» **Work instruction**:
Transcribe exactly the line that contains "796x615 pixels." and every line after it through the end of the records, with nothing else.

» **Data for this exercise**:
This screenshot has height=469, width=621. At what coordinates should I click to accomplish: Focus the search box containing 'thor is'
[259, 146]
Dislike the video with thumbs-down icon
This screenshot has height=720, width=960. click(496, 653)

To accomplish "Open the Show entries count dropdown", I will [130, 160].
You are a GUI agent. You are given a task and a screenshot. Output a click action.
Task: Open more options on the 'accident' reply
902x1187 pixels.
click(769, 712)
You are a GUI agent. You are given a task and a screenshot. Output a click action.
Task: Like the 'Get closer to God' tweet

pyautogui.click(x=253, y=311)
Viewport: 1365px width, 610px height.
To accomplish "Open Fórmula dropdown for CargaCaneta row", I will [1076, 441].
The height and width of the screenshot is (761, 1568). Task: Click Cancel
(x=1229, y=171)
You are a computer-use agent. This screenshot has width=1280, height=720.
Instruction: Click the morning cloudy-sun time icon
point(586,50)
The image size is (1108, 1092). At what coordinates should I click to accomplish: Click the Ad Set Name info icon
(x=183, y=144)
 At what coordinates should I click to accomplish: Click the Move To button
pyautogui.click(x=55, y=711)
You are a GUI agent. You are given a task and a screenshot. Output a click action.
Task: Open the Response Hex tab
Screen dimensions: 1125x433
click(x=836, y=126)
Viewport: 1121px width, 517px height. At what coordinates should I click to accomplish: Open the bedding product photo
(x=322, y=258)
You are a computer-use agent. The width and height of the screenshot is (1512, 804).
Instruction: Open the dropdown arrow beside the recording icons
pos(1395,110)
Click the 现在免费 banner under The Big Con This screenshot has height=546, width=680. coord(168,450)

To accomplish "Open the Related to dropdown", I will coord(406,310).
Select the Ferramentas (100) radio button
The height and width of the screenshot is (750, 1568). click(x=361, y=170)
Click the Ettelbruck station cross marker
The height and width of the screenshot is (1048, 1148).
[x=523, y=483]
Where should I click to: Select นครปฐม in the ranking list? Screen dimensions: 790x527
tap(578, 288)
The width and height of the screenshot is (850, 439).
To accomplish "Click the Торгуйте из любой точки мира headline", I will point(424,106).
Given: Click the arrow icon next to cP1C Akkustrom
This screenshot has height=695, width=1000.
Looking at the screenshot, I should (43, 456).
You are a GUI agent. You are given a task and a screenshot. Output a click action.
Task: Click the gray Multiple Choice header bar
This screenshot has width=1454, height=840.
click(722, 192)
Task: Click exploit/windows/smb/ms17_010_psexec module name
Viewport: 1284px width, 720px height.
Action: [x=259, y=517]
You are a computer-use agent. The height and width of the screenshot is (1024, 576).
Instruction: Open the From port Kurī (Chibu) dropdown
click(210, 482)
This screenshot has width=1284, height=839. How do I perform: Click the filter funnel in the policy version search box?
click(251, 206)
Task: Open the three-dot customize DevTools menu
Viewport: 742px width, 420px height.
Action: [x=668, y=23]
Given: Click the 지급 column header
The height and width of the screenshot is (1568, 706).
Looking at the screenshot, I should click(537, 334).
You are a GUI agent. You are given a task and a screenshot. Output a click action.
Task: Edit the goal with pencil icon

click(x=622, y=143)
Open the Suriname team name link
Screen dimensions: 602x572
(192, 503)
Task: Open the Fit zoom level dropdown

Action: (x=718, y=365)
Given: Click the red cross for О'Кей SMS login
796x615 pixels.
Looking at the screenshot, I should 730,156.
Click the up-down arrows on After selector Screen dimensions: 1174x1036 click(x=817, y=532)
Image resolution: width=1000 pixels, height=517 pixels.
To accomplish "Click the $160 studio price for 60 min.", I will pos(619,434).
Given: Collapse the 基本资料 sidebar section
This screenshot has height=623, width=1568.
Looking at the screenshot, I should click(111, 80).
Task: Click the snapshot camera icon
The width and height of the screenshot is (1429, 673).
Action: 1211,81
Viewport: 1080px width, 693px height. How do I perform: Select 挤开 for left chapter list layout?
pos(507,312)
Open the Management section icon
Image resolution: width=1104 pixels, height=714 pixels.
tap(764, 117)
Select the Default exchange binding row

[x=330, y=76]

» **Your solution**:
796x615 pixels.
Looking at the screenshot, I should 730,156.
Click the up-down arrows on After selector Screen dimensions: 1174x1036 click(x=817, y=532)
Image resolution: width=1000 pixels, height=517 pixels.
To accomplish "Click the $160 studio price for 60 min.", I will pos(619,434).
Given: Collapse the 基本资料 sidebar section
This screenshot has height=623, width=1568.
Looking at the screenshot, I should click(111, 80).
Task: Click the snapshot camera icon
The width and height of the screenshot is (1429, 673).
Action: 1211,81
Viewport: 1080px width, 693px height. How do I perform: Select 挤开 for left chapter list layout?
pos(507,312)
Open the Management section icon
Image resolution: width=1104 pixels, height=714 pixels.
tap(764, 117)
Select the Default exchange binding row

[x=330, y=76]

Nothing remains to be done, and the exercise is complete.